Illinois woman allegedly shot father of her children at close range then killed his mother and stepfather say police

The case moved from a Crete Township welfare check to an Indiana arrest and then into Will County court.

ST. JOHN, Ind. — A homicide case that began with a welfare check at an Illinois home quickly became an interstate investigation, ending first with an arrest in northwest Indiana and then with murder proceedings in Will County against a woman accused of killing three members of one family.

Jenna Strouble, 30, of St. John, is charged with nine counts of first-degree murder in the deaths of Jacob Lambert, 32, Stacy Forde, 54, and Patrick Forde, 55. Authorities say Lambert was the father of Strouble’s two children and that Forde and Patrick Forde were his mother and stepfather. The route of the case has shaped nearly every stage so far: the shootings were alleged to have happened in unincorporated Crete, the arrest happened in Indiana, and the first procedural fights centered on extradition, detention and an initial court appearance in Illinois.

Law enforcement first had to answer a simple question: where was the suspect? Deputies in Will County were called to the 3400 block of East Norway Trail at about 2 a.m. on March 23 after receiving a welfare-check request. Prosecutors later said that request came after Strouble’s sister reported that Strouble had called and said she had shot three people. By the time deputies reached the house, they found two victims inside near the entryway and Lambert in a nearby vehicle. But Strouble was no longer there. She had already driven back to St. John, about 8 miles from Crete Township, according to early reporting from the sheriff’s office.

That distance was short, but it split the response between two states. Officers in St. John went to Strouble’s home, where prosecutors said she came outside and handed them a bag containing a loaded Glock 19 with a suppressor. A vehicle registered to Lambert was found nearby. Prosecutors also said Strouble’s children and her parents were in the home at the time. She was taken into custody in Indiana and initially held in the Lake County jail while Illinois authorities worked to bring her back across the state line. In the first public phase of the case, that jurisdictional handoff mattered as much as the alleged motive, because court movement in Illinois depended on custody being secured first.

Once Strouble appeared in Will County court, prosecutors began to fill in the allegations behind the three murder counts. They said she picked Lambert up late on March 22, drove with him, and eventually stopped on Burnham Road in Sauk Village after finding Plum Creek Nature Preserve closed. There, according to prosecutors, she offered Lambert a back massage, retrieved a hidden gun and shot him while he lay in the passenger seat. After that, they said, she drove to the East Norway Trail house, used Lambert’s keys to try to get in, and shot Patrick Forde when he opened the door. Stacy Forde was then shot after coming downstairs, prosecutors said.

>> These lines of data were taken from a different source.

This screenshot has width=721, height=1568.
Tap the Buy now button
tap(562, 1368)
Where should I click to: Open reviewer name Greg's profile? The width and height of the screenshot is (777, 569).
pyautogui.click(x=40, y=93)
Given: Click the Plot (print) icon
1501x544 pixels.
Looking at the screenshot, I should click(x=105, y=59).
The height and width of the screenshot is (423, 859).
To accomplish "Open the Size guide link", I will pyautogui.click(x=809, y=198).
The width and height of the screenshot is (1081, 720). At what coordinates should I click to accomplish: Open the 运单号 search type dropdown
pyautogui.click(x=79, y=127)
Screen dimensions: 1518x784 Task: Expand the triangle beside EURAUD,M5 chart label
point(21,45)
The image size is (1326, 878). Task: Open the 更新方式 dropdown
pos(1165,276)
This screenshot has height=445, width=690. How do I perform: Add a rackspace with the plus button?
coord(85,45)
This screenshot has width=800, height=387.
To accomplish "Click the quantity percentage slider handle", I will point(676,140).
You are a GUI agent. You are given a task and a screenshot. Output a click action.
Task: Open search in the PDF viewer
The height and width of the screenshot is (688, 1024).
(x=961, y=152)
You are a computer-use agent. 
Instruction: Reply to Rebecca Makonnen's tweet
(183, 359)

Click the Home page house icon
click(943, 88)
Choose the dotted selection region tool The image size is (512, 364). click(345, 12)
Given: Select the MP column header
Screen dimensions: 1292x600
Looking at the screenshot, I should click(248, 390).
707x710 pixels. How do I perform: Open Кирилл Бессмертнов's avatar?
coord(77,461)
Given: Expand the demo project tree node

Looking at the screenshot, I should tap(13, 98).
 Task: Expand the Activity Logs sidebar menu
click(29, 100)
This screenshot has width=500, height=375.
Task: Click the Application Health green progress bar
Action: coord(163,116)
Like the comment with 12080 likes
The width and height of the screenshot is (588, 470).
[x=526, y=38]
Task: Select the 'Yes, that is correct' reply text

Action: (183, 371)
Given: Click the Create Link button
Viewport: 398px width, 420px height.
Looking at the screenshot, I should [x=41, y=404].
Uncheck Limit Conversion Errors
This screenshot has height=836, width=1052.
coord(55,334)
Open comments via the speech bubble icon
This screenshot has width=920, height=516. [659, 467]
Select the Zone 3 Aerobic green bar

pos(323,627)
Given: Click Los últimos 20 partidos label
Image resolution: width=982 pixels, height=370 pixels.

The prosecution has described the case as planned rather than spontaneous. Local reports on the detention hearing said Strouble allegedly told investigators she went to Lambert “with an intention,” and that she wrote a note the night before naming people who could care for her children. Prosecutors also said she bought the gun in December 2025 and purchased the suppressor online for about $589. Crime-lab testing later matched 13 shell casings to the recovered weapon, according to prosecutors’ court account reported by NBC Chicago and FOX 32. Those details are likely to matter in later hearings because they speak to premeditation, the sequence of events, and the physical evidence tying the arrest in Indiana to the killings in Illinois.

Even so, several pieces remain unresolved in public. The sheriff’s office said from the start that the shooting appeared domestic and targeted, but it did not initially give a motive. Prosecutors later described complaints about Lambert’s parenting and about tensions with his family, yet they also said Strouble did not offer a full motive beyond personal grievances and dislike. Final coroner findings were also not immediately complete, with early reports saying toxicology and police materials were still needed. Defense arguments were limited in the first hearings because one proceeding was postponed when Strouble’s attorney was handling another matter.

Illinois courts still must address detention, scheduling and the steady exchange of evidence that comes before trial. The extradition phase that dominated the first days has given way to a standard murder prosecution, but the interstate element remains one of the case’s defining features. The allegations begin in one state, the deaths were discovered in another, and the evidence trail runs through both. As of the latest public reporting, Strouble remained jailed while the Will County case continued.

Author note: Last updated April 16, 2026.